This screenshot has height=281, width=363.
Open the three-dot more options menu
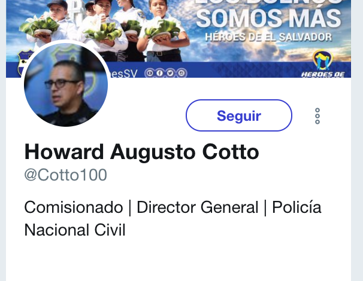pyautogui.click(x=317, y=116)
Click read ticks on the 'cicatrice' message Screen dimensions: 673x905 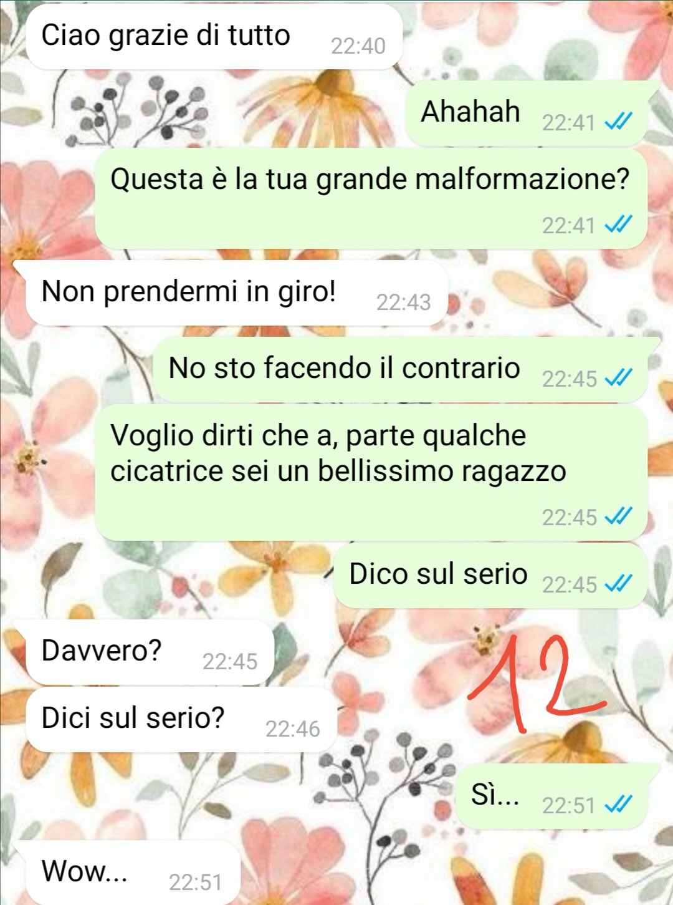tap(619, 516)
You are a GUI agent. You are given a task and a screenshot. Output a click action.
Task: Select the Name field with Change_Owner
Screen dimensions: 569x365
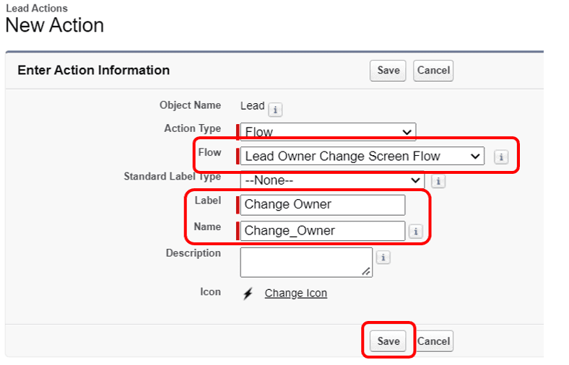pyautogui.click(x=323, y=231)
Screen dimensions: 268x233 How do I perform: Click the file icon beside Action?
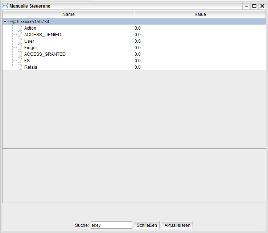pos(20,28)
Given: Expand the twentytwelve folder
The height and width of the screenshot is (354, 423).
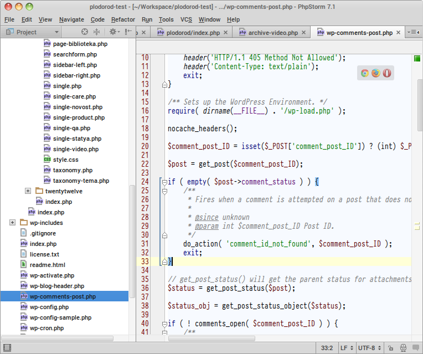Looking at the screenshot, I should (28, 191).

========================

▶ _Try it_: The copy should hold exactly the lines from the line containing "Given: Expand the twentytwelve folder" through the end of the data, both ends included, and no pictures.

▶ _Completed task_:
Given: Expand the twentytwelve folder
The height and width of the screenshot is (354, 423).
Looking at the screenshot, I should (28, 191).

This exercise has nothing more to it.